A política brasileira nunca deixa de surpreender. E um dos episódios mais emblemáticos dos últimos anos ganha um novo capítulo: o senador Sergio Moro (União Brasil-PR), ex-juiz da Lava Jato, enfrentará julgamento no Supremo Tribunal Federal (STF) em um caso de calúnia contra o ministro Gilmar Mendes. O detalhe que chama a atenção é que, na 1ª Turma do Supremo, quem comandará o julgamento será justamente o ministro Cristiano Zanin, ex-advogado do presidente Lula — que já enfrentou Moro nos tribunais.
O caso que levou Moro ao STF
Em 2022, durante uma festa junina, Sergio Moro afirmou que era preciso “comprar habeas corpus do Gilmar Mendes”. A frase, registrada em vídeo, circulou novamente em 2023, quando ele já ocupava o cargo de senador.
A Procuradoria-Geral da República (PGR) considerou a declaração ofensiva e acusou Moro de calúnia. Para a PGR, o comentário ultrapassou os limites da crítica legítima e atingiu a honra do ministro Gilmar Mendes.
Por outro lado, Moro alegou que a frase foi apenas uma brincadeira feita em ambiente festivo. Ele também sustentou que se retratou publicamente, o que deveria encerrar a ação penal. Ainda assim, a ministra Cármen Lúcia relatou o processo e a 1ª Turma do STF deve julgá-lo em outubro.
Zanin, o ex-advogado de Lula que julgará Moro
A presença de Cristiano Zanin nesse julgamento aumenta a carga simbólica do caso. Ele ganhou notoriedade nacional como advogado de Lula nos processos da Lava Jato e defendeu a tese da suspeição de Sergio Moro, que resultou na anulação das condenações do ex-presidente.
Em 2023, Lula indicou Zanin para o STF, e a decisão provocou críticas. Muitos afirmaram que a proximidade com o presidente poderia gerar conflitos de interesse em casos relacionados à Lava Jato. Agora, ironicamente, Zanin avaliará justamente quem um dia julgou seu cliente.
Além disso, Zanin surpreendeu parte da esquerda ao adotar posições conservadoras em temas como a descriminalização das drogas e o aborto. Dessa forma, demonstrou que seu perfil de ministro não segue previsões automáticas.
Gilmar Mendes e as acusações de Moro
Gilmar Mendes, um dos ministros mais experientes do STF, já foi alvo de críticas públicas em outras ocasiões.
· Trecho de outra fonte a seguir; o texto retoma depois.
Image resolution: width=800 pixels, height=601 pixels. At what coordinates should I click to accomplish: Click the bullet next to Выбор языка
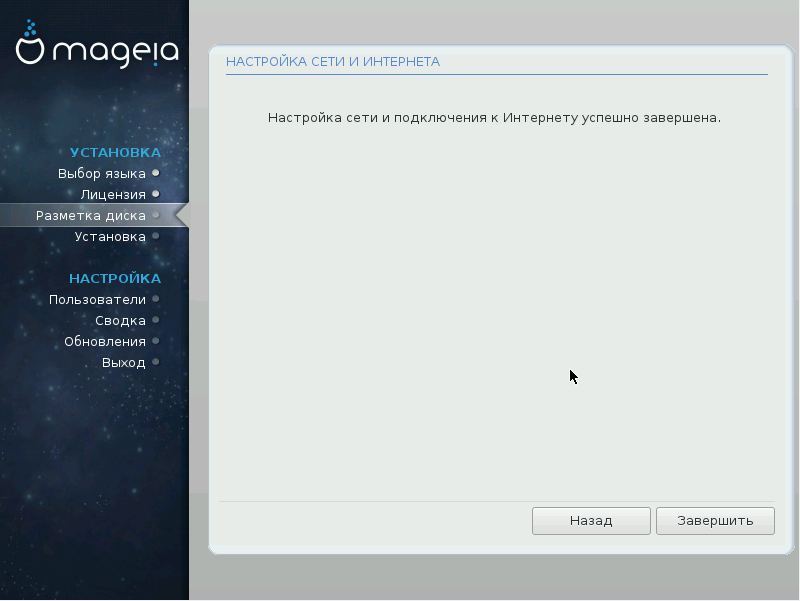(x=156, y=173)
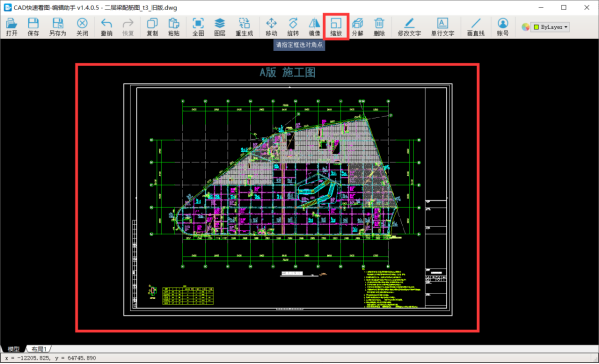Open the 图层 layers manager
Image resolution: width=599 pixels, height=364 pixels.
(x=220, y=27)
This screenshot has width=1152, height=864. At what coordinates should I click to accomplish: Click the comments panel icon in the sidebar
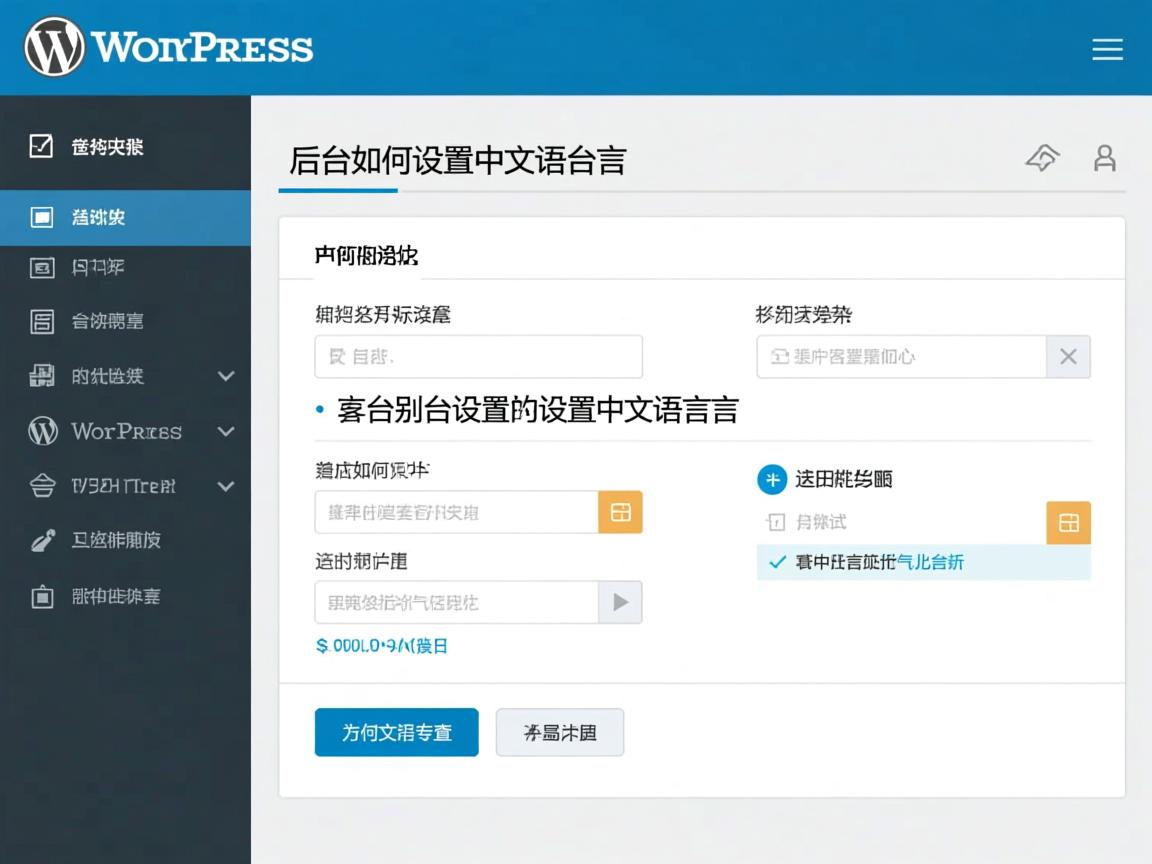pos(39,321)
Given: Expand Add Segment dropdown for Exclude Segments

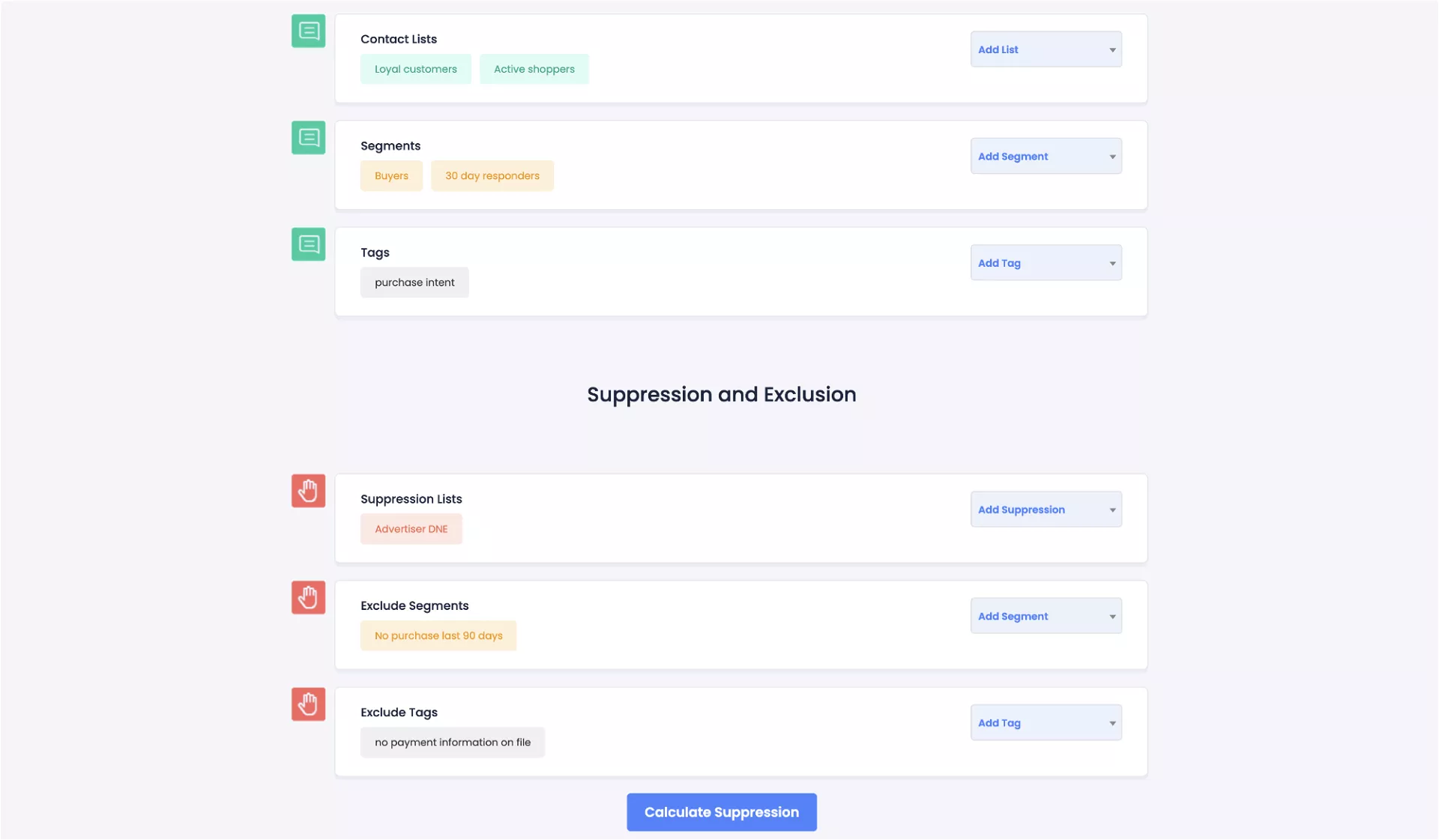Looking at the screenshot, I should coord(1046,616).
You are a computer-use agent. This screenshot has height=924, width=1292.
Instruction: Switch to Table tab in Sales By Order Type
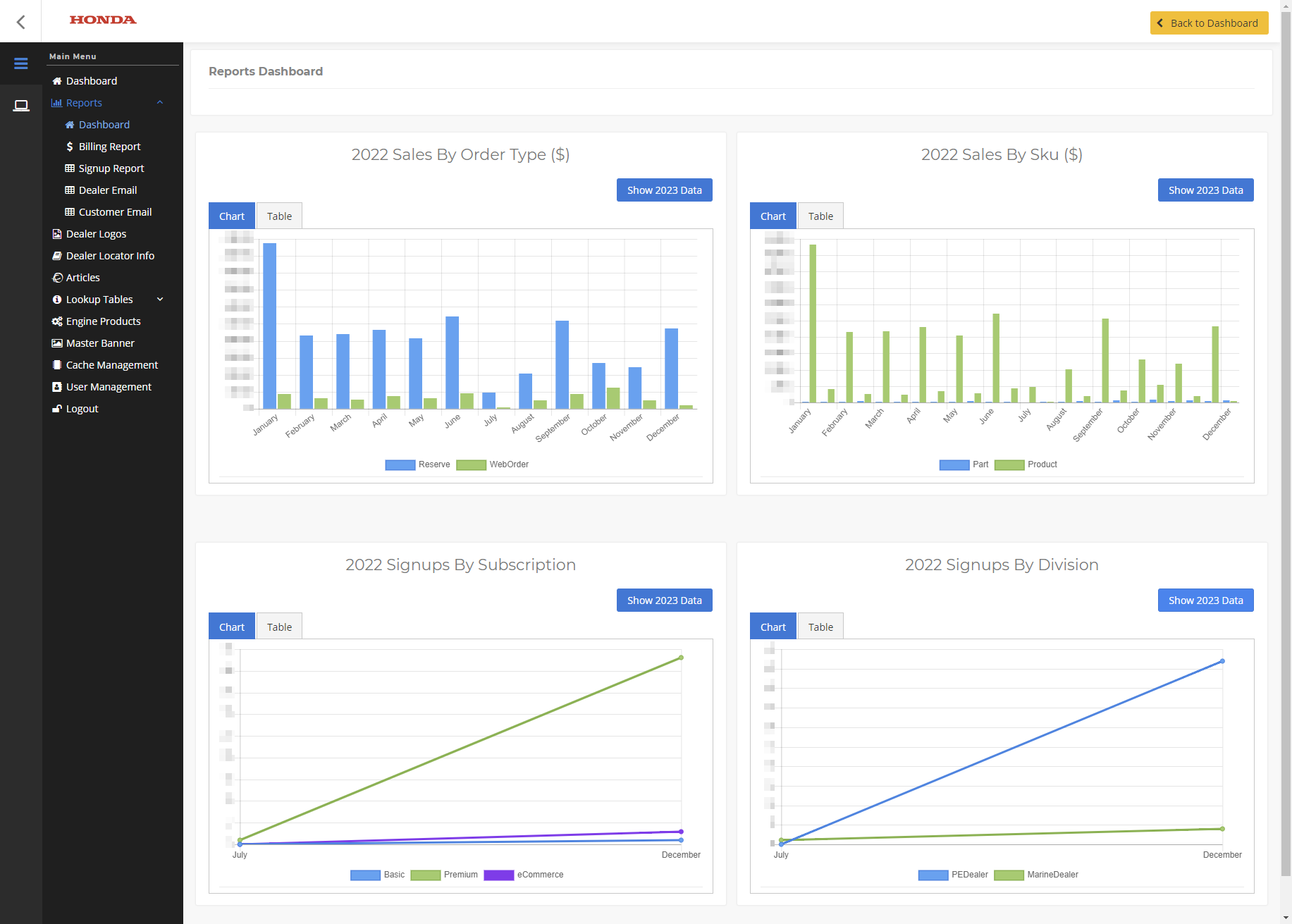(279, 216)
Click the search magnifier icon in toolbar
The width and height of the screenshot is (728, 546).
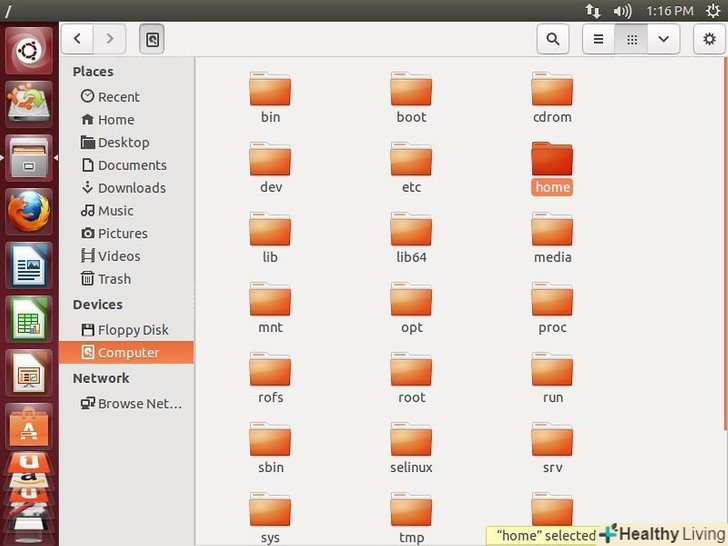tap(552, 39)
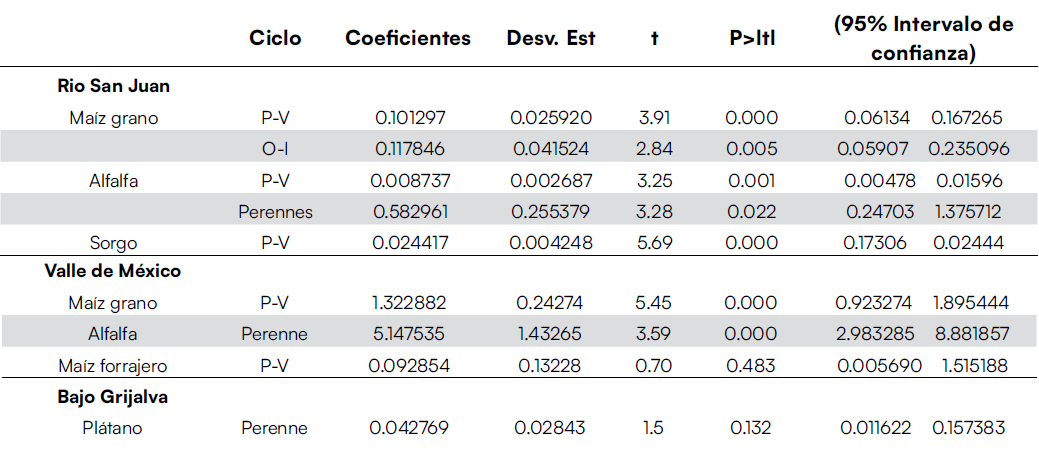
Task: Select the Maíz forrajero row label
Action: [x=113, y=366]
No entanto, o episódio envolvendo Moro chamou mais atenção porque sugeriu a possibilidade de “compra” de decisões judiciais.
Enquanto a PGR insiste que a fala prejudicou a honra de Gilmar, Moro continua afirmando que o vídeo foi tirado de contexto e usado politicamente contra ele. Portanto, a decisão do Supremo servirá como baliza para definir até onde vai a liberdade de expressão de parlamentares quando criticam magistrados.
O simbolismo político e institucional
Este julgamento vai além do mérito técnico e expõe questões centrais da política e da justiça brasileiras:
- Velhas batalhas reeditadas: Moro e Zanin, que se enfrentaram indiretamente na Lava Jato, voltam a se cruzar em lados opostos.
- Imparcialidade em debate: a atuação de Zanin reabre discussões sobre suspeição e imparcialidade em julgamentos com forte carga política.
- Liberdade de expressão e honra: o processo pode servir como precedente para outros casos em que políticos atacam magistrados.
- Credibilidade do STF: qualquer resultado — absolvição ou condenação — tende a ser interpretado como vitória ou derrota política, aumentando a polarização.
Considerações finais
O julgamento de Sergio Moro por Cristiano Zanin mostra como a política brasileira gira em ciclos cheios de ironias. O ex-juiz da Lava Jato, que antes julgava, hoje se vê como réu no tribunal onde atua o advogado que um dia o desafiou em defesa de Lula.
Mais do que um caso de calúnia, o episódio revela como papéis se invertem rapidamente e como as instituições enfrentam o desafio de se manter imparciais. No fim das contas, o mundo gira — e, no Brasil, gira em velocidade máxima.